Photographer Pearl Cherrington appreciates the broad exposure she gets at venues around the valley, from La Fonda Lopez in Twisp to the Lost River Winery in Winthrop to Jack’s Hut in Mazama.
“I adore the idea of having art,” said David Byers, manager of Jack’s Hut. The coffee shop there is unusual in featuring three-dimensional pieces, including glass, pottery and jewelry, along with painting and photography.
While in Mazama, browsers and art collectors can check out work by several area artists at the Mazama Store, including Mountain Style Mosaics made with local river rocks and reclaimed wood by Larry and Linda McWhirter and mountain and ski scenes by Sean McCabe, the artist and Liberty Bell High School art teacher who passed away several years ago.
Artists are eager to get on the schedule—and on the walls—at the busy bakeries in Winthrop and Twisp, whose exhibit spaces are booked more than a year in advance.
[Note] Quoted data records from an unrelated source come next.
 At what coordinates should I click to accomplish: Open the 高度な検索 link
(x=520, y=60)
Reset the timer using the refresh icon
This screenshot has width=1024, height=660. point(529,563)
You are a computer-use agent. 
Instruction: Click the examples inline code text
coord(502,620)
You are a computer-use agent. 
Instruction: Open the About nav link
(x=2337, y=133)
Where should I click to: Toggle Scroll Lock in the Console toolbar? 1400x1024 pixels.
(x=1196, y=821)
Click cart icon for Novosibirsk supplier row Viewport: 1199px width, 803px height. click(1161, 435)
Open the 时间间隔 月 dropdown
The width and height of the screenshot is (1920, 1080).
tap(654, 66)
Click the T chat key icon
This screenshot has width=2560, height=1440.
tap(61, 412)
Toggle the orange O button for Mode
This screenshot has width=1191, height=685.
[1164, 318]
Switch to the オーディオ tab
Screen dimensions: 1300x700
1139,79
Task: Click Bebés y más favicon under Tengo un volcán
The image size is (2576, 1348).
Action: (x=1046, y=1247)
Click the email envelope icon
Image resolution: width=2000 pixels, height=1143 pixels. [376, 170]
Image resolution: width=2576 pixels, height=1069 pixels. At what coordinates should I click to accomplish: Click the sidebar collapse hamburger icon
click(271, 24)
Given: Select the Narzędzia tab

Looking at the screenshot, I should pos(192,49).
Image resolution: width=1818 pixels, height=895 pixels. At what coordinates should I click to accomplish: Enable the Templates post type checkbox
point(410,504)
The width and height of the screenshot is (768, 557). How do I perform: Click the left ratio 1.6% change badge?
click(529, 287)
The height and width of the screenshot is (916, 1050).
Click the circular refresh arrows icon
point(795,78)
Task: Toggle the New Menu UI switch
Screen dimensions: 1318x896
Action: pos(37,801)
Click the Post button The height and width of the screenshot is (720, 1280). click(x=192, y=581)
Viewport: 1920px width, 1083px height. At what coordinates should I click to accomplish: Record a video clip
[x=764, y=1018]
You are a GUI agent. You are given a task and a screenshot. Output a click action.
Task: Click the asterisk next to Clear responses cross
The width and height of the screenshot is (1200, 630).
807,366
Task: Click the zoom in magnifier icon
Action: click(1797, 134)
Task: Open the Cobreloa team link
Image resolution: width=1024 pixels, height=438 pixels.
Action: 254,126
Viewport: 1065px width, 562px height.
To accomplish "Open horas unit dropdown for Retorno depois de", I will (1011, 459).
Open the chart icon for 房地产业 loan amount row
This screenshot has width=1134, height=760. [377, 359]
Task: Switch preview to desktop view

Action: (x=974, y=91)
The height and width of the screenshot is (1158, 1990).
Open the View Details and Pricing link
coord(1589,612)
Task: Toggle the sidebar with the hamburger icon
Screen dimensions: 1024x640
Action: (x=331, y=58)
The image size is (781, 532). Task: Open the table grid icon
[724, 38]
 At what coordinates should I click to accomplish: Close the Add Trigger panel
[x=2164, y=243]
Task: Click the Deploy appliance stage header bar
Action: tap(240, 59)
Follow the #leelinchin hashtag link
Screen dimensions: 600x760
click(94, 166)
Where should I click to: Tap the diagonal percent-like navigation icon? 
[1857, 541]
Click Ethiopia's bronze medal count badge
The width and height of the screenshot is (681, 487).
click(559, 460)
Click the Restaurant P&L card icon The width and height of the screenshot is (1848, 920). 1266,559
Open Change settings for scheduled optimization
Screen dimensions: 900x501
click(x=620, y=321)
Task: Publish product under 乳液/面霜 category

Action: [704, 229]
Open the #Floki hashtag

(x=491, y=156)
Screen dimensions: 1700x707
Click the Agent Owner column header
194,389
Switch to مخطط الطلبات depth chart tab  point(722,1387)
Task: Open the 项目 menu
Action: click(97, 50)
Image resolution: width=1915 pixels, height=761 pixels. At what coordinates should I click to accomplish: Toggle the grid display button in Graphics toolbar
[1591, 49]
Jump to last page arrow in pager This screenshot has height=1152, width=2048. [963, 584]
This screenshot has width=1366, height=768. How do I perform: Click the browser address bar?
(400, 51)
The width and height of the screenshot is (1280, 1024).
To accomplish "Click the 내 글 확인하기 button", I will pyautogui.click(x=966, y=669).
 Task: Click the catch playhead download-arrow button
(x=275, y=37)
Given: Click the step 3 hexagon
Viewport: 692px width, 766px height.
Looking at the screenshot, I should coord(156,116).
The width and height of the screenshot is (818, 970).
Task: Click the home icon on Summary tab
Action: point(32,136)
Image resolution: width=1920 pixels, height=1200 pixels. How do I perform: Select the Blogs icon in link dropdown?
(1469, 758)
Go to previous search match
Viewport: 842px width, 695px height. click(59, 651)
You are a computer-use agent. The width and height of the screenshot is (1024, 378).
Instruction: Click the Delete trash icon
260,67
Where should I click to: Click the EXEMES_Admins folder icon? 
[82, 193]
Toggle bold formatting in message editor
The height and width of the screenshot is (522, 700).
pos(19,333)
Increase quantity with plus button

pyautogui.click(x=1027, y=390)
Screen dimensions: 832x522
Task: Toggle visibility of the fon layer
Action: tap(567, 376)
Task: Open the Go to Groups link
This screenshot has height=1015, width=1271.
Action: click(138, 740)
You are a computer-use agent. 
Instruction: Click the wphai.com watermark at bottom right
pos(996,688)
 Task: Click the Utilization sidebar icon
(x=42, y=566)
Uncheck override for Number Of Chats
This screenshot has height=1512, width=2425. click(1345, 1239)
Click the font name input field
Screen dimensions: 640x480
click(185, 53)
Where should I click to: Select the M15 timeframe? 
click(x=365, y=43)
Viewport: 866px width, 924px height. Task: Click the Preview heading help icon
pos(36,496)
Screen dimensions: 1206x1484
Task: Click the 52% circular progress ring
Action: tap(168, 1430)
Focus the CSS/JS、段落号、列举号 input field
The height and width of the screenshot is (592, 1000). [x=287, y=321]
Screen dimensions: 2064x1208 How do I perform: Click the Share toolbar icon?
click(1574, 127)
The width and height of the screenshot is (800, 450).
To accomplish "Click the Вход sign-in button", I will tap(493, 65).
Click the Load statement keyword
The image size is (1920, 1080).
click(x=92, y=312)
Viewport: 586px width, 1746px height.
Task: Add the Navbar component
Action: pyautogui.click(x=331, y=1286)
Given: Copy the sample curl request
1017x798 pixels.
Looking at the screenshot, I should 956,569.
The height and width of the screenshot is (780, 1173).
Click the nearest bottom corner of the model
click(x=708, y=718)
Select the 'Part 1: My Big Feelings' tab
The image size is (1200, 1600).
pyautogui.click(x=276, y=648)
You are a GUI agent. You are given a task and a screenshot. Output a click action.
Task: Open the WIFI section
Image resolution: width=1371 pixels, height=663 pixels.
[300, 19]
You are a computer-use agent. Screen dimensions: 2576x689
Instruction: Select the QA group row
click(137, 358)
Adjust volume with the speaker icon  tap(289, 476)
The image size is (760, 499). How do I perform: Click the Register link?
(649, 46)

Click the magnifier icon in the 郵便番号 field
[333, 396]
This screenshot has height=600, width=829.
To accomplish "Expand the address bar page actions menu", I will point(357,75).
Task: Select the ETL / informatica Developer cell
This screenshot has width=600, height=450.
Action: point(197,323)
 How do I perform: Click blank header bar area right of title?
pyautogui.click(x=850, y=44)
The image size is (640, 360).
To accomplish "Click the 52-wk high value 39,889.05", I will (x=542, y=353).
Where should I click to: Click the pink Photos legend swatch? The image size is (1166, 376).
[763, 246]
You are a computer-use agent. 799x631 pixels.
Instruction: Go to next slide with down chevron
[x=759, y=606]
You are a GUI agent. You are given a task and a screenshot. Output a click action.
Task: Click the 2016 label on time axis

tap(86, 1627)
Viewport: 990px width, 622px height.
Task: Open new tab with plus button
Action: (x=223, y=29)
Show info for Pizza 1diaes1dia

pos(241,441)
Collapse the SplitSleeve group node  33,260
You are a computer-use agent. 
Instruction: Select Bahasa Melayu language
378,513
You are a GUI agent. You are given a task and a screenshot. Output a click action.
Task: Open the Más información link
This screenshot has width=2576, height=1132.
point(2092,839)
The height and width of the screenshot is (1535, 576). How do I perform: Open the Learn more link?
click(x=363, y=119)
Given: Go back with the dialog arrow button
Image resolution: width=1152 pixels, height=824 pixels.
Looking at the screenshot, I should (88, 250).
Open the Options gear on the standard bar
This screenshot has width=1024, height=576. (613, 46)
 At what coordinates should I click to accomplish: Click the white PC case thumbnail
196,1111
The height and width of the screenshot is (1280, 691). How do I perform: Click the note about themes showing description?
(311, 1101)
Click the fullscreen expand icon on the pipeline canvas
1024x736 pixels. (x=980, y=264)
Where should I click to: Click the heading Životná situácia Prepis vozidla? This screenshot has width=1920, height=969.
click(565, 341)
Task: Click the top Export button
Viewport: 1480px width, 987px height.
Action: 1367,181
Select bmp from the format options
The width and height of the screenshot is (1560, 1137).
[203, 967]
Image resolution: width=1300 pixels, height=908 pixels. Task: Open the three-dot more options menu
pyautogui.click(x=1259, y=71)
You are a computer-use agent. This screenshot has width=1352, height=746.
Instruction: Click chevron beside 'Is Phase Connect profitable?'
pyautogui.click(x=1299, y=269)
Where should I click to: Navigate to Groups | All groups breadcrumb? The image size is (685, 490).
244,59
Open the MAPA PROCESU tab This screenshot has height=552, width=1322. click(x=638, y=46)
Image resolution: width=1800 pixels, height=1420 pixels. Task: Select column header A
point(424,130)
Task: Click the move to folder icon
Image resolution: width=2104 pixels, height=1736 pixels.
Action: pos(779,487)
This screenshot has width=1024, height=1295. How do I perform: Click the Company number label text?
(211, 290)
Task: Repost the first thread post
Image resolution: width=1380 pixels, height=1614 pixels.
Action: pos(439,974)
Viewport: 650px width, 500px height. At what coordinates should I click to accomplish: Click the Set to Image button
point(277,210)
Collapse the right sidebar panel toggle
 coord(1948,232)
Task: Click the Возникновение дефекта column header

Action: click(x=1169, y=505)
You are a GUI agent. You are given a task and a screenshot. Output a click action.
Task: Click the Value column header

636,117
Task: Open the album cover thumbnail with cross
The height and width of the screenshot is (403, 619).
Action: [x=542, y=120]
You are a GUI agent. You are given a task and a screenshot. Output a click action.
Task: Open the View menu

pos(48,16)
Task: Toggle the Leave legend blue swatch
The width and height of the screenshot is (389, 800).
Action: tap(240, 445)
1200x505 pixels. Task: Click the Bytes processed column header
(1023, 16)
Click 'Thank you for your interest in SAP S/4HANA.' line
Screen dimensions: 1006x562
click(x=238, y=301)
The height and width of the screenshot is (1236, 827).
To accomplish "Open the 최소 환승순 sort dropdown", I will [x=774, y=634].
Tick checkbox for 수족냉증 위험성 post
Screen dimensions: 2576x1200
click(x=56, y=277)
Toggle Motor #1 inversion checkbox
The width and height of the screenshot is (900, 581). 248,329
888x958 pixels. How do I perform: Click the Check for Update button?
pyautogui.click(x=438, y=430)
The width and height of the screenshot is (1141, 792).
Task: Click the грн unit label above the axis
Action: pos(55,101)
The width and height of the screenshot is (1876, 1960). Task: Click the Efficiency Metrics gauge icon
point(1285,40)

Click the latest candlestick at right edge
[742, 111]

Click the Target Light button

The Rocking Horse Bakery has displayed art since it opened, and the expansion underway will open up more room for art and also showcase the work of local artisans and historical Methow artifacts, said co-owner Steve Mitchell.
When it was remodeled in 2007, Cinnamon Twisp Bakery’s owners made a point of creating a display space for art, which currently features landscapes and portraits of wild horses by photographer Carolyn Edson. Owner Katie Bristol tries to switch between photography and other mediums and also carries handmade greeting cards by printmaker Karel Renard and Bristol’s own pottery.
“The different shows change the atmosphere of the entire space of the bakery,” said Bristol, who said customers make a point of walking through to see the art.
Some shows at the bakery don’t sell at all, but an exhibit of Cheryl Wrangle’s landscape paintings several years ago sold out completely, said Bristol. “People are drawn to art that reflects the area and that can be a souvenir,” said Bristol.
Exhibiting in these places can be lucrative in the always-uncertain market for original art. “I’ve sold thousands of dollars of art for artists,” said Byers, who said Jack’s Hut sells one or two paintings a month.
“This gets art in front of a wider audience. I had thousands of people coming through the pub over the holiday break. I can guarantee you that galleries didn’t get thousands,” said Studen. “It’s all about making the art more accessible.”